New Hampshire Fish and Game – the folks who have to respond to complaints about nuisance bears – are not fans of backyard bird feeders. Fatty birdseed is like candy to black bears, so feeders lure them close to our homes, where complaints are more likely. This has gotten pretty common in large parts of New Hampshire; a bear came onto my porch a few years ago and in the process of swiping the bird feeder bent a thick metal rod in half.
Every year Fish and Game asks us to take down our bird feeders when bears become active in spring. Much to nobody’s surprise who is paying attention, that is happening earlier and earlier:
Although March 31 is the traditional deadline for ending winter bird feeding activity, more mild winters and the earlier arrival of spring conditions warrant modifications.“Den emergence by bears appears to be a couple of weeks earlier this year and the upcoming stretch of mild spring weather will cause bears to become active,” said Andrew Timmins, Bear Project Leader for the NH Fish and Game Department. “The strong spring sunshine, longer days and warmer temperatures stimulate many wildlife species, including hungry bears. As bears start to get active, let it serve as a reminder that it is time to put the birdfeeders away until next fall.”Reports of bear activity and sightings have become more frequent in recent days and many people are reporting seeing bears at their birdfeeders, according to Timmins.
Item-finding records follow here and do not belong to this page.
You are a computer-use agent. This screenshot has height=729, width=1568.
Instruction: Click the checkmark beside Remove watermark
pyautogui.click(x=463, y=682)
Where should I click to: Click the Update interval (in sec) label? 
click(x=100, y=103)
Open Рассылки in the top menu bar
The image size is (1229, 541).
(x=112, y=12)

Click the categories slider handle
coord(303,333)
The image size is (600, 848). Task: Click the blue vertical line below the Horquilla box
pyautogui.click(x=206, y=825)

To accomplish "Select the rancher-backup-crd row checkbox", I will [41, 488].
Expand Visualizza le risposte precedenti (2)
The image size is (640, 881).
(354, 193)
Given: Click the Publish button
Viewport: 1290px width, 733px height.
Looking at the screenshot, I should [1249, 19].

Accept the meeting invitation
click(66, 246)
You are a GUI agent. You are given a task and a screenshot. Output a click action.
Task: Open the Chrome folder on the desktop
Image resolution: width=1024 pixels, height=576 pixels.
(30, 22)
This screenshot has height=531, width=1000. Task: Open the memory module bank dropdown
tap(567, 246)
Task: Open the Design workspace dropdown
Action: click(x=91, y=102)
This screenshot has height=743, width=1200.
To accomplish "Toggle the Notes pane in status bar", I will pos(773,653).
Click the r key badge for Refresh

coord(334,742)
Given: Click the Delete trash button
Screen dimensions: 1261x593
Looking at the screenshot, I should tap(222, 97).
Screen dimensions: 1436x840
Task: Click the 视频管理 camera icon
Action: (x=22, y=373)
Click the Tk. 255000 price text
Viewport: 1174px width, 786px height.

A couple of years back, we did the right thing and waited for it to get cold an snowy before we put up our feeders. We didn’t really pay attention when the weather went through a warm snap because we thought bears hibernated for the entire winter(*). One evening we heard a noise on the porch so I headed out the door. The second I got the door open, my wife shouted ‘BEAR!’…tooo late for me. Luckily there was a gate between me am Mr/Ms Bear and s/he had already headed up the hill where s/he waited for me to leave so s/he could return to eating. It was quite the fun evening of nature in the raw!
(*) Bears enter a state of torpor and will wake up and forage if the weather warms. We can expect later starts to the winter, more bears active during winter, and earlier springs as the earth warms…gonna be interesting.